▶ [Written request] Copy out, word for word, the rows below from the line with "You are a computer-use agent. 1512x788" through the line with "Action: pyautogui.click(x=1151, y=207)", including both of those lines.

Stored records
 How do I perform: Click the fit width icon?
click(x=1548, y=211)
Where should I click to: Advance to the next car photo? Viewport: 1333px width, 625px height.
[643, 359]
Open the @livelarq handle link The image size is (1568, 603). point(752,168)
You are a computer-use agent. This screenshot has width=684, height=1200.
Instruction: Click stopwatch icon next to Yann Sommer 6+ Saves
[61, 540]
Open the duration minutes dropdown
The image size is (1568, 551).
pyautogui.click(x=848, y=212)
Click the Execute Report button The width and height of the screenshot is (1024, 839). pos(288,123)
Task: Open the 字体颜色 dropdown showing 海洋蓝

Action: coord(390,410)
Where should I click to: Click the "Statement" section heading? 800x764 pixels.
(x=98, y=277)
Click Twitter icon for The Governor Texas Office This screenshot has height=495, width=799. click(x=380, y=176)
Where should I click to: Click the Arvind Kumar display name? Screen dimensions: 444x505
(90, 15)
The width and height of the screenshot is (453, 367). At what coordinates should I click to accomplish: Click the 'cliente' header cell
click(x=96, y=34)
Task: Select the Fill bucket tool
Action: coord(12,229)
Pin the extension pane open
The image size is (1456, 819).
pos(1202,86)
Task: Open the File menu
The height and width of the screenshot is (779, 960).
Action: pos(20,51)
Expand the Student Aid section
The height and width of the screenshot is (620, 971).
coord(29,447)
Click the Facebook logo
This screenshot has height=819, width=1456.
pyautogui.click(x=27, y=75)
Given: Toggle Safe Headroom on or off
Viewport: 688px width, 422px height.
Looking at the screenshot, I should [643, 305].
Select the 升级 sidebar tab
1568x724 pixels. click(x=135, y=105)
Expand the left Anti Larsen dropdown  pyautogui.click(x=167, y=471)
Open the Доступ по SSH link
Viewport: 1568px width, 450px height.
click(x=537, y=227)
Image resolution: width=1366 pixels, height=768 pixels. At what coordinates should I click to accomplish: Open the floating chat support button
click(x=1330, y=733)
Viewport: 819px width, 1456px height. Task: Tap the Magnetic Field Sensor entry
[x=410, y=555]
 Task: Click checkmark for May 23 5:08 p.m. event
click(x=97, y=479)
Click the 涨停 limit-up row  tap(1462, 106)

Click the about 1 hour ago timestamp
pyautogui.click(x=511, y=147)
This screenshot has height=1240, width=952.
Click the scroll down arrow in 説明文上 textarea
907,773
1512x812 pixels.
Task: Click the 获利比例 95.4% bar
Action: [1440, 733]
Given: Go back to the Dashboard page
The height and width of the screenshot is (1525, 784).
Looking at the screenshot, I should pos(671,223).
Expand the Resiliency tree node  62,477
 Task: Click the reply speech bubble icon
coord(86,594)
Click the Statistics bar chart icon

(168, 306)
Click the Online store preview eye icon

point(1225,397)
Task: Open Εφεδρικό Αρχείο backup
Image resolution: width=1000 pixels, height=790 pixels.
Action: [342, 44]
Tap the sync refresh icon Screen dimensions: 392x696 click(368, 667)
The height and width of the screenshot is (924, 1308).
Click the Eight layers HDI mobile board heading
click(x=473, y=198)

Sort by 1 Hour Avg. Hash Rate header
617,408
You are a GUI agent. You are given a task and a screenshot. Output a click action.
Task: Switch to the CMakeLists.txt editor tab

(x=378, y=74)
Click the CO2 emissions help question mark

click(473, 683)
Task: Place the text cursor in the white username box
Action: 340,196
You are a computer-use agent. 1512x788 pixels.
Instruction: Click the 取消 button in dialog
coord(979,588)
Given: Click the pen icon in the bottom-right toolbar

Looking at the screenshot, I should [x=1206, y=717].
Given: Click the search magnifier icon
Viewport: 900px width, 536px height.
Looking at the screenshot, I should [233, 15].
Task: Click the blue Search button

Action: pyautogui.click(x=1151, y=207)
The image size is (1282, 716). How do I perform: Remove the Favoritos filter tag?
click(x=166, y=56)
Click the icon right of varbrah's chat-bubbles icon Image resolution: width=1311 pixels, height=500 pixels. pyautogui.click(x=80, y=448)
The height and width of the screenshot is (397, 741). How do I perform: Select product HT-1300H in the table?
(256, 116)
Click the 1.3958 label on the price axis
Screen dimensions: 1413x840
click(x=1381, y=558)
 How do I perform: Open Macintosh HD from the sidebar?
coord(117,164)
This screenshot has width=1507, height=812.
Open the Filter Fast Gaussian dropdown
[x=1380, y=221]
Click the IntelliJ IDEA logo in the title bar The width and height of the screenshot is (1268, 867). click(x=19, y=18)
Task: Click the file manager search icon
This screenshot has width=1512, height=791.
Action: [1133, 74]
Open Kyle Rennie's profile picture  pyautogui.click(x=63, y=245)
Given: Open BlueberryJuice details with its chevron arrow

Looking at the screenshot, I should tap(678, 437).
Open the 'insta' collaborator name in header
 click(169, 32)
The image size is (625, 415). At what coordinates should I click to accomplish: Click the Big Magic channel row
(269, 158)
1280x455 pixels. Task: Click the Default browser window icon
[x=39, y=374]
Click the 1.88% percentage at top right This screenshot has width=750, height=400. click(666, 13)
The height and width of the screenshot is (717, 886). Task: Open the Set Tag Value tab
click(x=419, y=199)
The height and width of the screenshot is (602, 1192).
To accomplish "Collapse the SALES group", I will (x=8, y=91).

▶ [Correct output]
You are a computer-use agent. 1512x788 pixels.
Instruction: Click the 取消 button in dialog
coord(979,588)
Given: Click the pen icon in the bottom-right toolbar

Looking at the screenshot, I should [x=1206, y=717].
Given: Click the search magnifier icon
Viewport: 900px width, 536px height.
Looking at the screenshot, I should [233, 15].
Task: Click the blue Search button

Action: pyautogui.click(x=1151, y=207)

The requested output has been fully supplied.